When we last left the smashed up house, Cynthia was working away, scraping and painting the inside of the house. Alice was having tests for liver cancer and things weren't looking good. I was reduced pretty much to buying supplies and staying out of Cynthia's way.
I got a few calls generated by the dyslexic 'For Sale' sign in the front yard. Two separate individuals wanted to see the house, set up appointments and neither showed. Then two Sunday afternoons ago I got two calls. One from my realtor handling another house (I have three) saying we had an offer and then a call from Marion. Marion sounded like 'Mame' and wanted to see the house that Cynthia was working on. Made an appointment and they showed up--three generations of Mame. Marion, her daughter Patricia, and Patricia's daughter.
In the real estate business, you indulge in some rental profiling and can size up your customer pretty fast. Given my track record, I wasn't very good at it but learning fast. Marion, late 50's, loud, no ring, no husband, Toyota, pretty well dressed but not my style. May have a few dollars laying around. Patricia, blond, young, 23-25, four year old daughter, no ring. She was a nanny. Not exactly Bill Gates but then I figured out I didn't really need to care because I was not going to carry the credit risk. No more playing banker for me. If they didn't get financing, no sale.
I stood outside and let the trio take a look around after I told Marion the price. They came out and I told them about everything that had been done within the last three years--new electrical service, basically new plumbing, heating and air conditioning (originally the house had space heaters--stay away from those), new paint in and out, and all new windows. Marion indicated they had seen every house in the neighborhood and the price was right and they took it, full price. Patricia wrote a check for $500 as earnest money and we agreed to sign some document later.
Patricia called three days later and we met. She had a document that basically said everything would be working in the house when she took possession. I xed out a few things and signed. Patricia looked concerned but signed it. Sue assured Patricia that the house would be in order.
Later I told Sue that I think I gave away the store to Patricia. Sue said, "She's just a nervous kid that knows nothing about houses or buying a house. You were pretty nervous when we bought our first house." I said I had a lot of reasons to be nervous.

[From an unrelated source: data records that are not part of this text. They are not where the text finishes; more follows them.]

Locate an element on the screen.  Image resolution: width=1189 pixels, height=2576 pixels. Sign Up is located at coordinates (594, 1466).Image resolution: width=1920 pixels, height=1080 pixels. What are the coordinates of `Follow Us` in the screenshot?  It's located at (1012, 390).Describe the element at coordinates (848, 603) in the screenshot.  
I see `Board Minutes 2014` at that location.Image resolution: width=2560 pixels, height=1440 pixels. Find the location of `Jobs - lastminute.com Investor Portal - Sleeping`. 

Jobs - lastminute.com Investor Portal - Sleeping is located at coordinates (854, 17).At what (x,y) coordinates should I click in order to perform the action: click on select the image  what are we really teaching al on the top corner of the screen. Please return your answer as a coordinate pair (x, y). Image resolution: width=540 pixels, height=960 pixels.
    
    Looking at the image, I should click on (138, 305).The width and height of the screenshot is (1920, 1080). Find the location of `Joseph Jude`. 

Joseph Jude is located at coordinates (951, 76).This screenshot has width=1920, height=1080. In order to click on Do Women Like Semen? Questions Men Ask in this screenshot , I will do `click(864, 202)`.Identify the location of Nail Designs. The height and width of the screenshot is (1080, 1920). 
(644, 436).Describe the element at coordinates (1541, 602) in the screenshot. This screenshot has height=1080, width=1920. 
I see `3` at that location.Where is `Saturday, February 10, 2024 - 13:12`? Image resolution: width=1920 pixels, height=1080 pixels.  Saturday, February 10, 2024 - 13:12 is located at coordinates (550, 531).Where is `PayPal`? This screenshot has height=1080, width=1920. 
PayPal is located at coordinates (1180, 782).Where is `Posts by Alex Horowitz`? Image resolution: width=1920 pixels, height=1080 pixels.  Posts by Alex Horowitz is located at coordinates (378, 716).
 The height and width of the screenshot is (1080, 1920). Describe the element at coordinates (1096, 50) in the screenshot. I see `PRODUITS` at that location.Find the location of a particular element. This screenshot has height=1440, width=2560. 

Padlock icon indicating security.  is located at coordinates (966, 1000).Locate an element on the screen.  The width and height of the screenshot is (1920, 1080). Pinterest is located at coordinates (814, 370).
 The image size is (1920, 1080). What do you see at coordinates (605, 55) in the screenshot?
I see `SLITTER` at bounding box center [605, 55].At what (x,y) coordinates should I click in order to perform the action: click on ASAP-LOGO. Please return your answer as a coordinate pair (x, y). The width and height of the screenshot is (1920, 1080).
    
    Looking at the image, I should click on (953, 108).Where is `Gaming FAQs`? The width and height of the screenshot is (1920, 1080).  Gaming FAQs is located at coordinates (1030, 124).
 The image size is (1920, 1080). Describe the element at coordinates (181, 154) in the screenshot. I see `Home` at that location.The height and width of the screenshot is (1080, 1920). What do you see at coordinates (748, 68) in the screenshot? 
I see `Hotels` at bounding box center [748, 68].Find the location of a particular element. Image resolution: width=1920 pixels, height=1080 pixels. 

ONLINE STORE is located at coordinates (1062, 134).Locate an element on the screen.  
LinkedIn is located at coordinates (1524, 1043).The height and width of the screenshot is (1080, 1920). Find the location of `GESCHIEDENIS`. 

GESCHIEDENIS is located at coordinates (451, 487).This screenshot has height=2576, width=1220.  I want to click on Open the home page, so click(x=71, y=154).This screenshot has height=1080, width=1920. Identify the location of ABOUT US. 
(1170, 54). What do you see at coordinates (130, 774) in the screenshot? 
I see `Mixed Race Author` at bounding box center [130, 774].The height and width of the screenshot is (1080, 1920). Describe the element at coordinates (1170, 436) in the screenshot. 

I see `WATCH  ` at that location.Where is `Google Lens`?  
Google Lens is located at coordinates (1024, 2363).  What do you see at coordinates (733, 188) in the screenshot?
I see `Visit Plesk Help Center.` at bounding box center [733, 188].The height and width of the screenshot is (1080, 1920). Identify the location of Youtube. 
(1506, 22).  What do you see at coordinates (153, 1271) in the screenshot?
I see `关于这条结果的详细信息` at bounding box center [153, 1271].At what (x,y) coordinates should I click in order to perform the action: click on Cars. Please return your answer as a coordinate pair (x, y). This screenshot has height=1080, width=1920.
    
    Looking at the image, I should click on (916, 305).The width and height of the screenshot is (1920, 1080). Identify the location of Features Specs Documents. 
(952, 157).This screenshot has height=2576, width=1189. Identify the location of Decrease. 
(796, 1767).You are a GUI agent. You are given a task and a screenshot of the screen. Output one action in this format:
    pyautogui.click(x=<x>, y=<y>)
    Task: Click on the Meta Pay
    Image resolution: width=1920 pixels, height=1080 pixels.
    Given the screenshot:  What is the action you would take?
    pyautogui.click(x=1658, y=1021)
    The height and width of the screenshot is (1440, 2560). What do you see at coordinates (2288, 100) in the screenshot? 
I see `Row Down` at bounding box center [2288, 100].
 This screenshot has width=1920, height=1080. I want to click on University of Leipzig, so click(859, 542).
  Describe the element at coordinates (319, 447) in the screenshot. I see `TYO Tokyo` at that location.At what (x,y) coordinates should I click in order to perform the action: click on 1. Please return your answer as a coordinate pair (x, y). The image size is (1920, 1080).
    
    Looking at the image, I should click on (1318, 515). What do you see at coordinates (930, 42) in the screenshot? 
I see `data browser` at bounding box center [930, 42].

So that's were we stand. I have a check for $500, a one page contract, and Patricia is working with her lender. The good news is that the lender called yesterday to discuss the closing. We traded messages. So if the whole thing goes through, great. If not, not really out anything since Cynthia is still working. As for the $500 I'll just give it back if the deal falls through--I'm not that big a jerk.
Actually, didn't have to. To my surprise and astonishment the deal went through.
Tomorrow, we'll figure out the financial return.